Question

Two large, thin metal plates are parallel and close to each other. On their inner faces, the plates have surface charge densities of opposite signs and of magnitude $17.0\times {{10}^{-22}}C/{{m}^{2}}$.
What is E:
(a) in the outer region of the first plate
(b) in the outer region of the second plate and
(c) between the plates?

Answer 1

Hint: Firstly recall the Gauss law and hence understand that the electric field could be only present when there is a charge enclosed in the region. Electric fields will be zero for those regions that have no charge.
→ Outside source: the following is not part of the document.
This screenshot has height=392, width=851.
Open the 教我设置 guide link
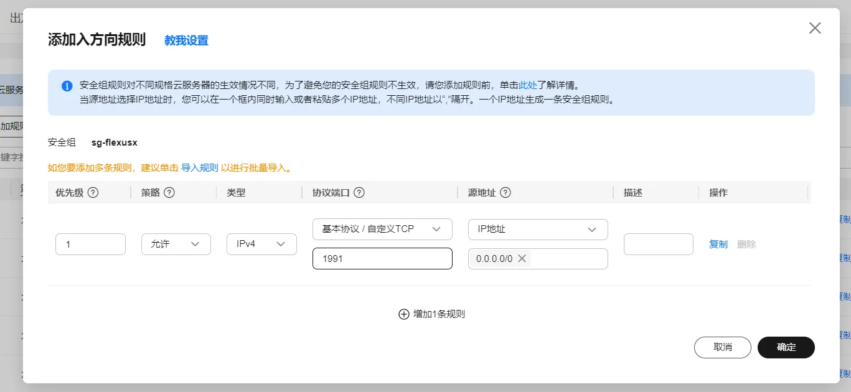[x=186, y=40]
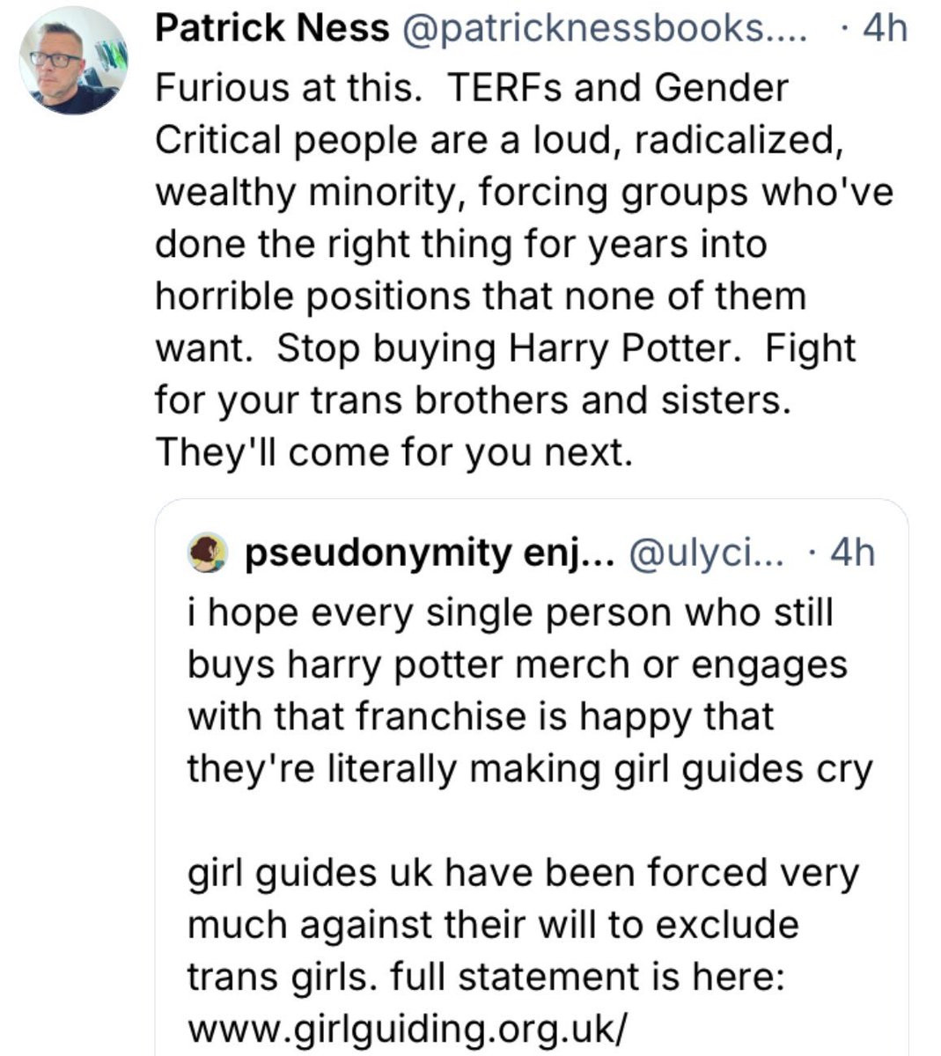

Now recall the expression for the electric field due to thin sheets and then substitute to find the answer.
Formula used:
Electric field due to thin sheet,
$E=\dfrac{\sigma }{2{{\varepsilon }_{0}}}$

Complete answer:
In the question, we are given two large thin plates that are parallel and close to each other. We are also said that the surface charge densities of opposite signs and magnitude of $17.0\times {{10}^{-22}}C{{m}^{-2}}$is present on the inner faces of the given large thin plates. We are asked to find the electric field in three regions: (a) in the outer region of the first plate (b) in the outer region of the second plate and (c) in between the plates.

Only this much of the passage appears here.